DCFS’ decisions created a mountain of stress for Chris. Separation from your newborn baby and dealing with DCFS is a nightmare you don’t want to come true. Then, when Chris did get Kris’Lyn back, he had little support to deal with the baby as a single parent. On top of everything, DCFS wanted him to get therapy when they caused half the stress he was under!
At the end of the film, we find out that Chris and Raeanne separated as a couple. If the family was never separated by DCFS, I believe the whole family would still be intact.
The Societal Changes We Need
In the film, the only glimpse we get of solutions that can prevent foster care involvement is through a former foster youth, Jessica Chandler, who is now a social worker. When Jessica became a mother, she was lucky enough to have help from a visiting nurse through Nurse-Family Partnership. If services like that were offered to all families from their first prenatal visit, neglect cases could be cut in half.
In a drive through Los Angeles, Jessica explains the real changes that need to be made to keep children out of the system, saying that most of the youth she sees come from families struggling with poverty and stress. Child welfare gets involved because society’s larger concerns aren’t being addressed.
Poverty is not easy to live through. Living check to check is not easy. Having to go without so the kids can have what they need is stressful. Looking at other people and noticing that they are better off is stressful. Not being able to take your kids out to museums and arcades is stressful. There are times I go without eating so my kids eat or have clothes. Poverty is a real problem that causes a severe amount of stress. Working parents go through it with paying rent and childcare, then get turned away for assistance because they make 10 dollars over a line that doesn’t reflect reality and hasn’t changed in years.
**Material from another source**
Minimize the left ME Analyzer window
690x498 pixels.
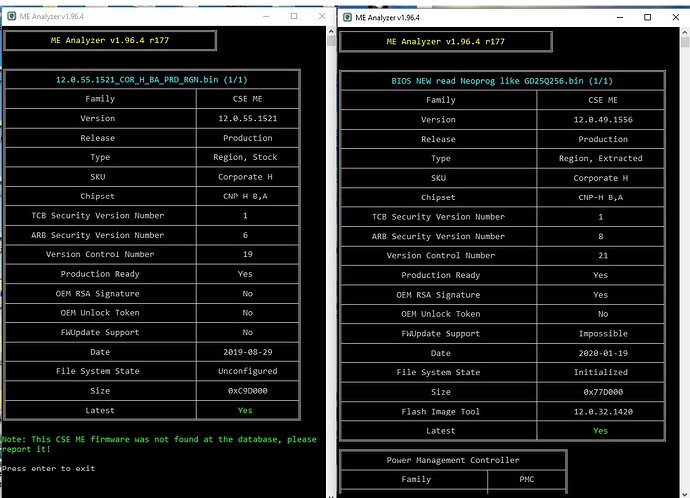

The Lessons We Don’t Learn
I hope viewers of “Foster” come away recognizing that the foster care system is a punitive system that punishes the children it is supposed to protect. The children in the film are living proof of that. I also hope viewers can educate themselves about everything “Foster” doesn’t show—that easier access to support and services can make a difference for families so child welfare doesn’t need to become involved, and that child protective investigators can use preventive services and safety planning to keep kids at home.
Preventive measures can be as simple as providing a voucher for food, diapers, or clothes. Other families need more serious intervention. Forcing my mother to remove her husband out the house or removing me would have helped protect me as a child.
As an adult, I needed services. I needed help with getting an order of protection. I needed therapy to deal with all the abuse I have endured. I needed a coach and some parenting classes that actually helped. I needed an outlet to release stress. Most of all I needed understanding and support.
If families haver resources available in their communities, child welfare involvement can be prevented. Children won’t grow up suffering from trauma and wondering why they are not loved. Families can stay together.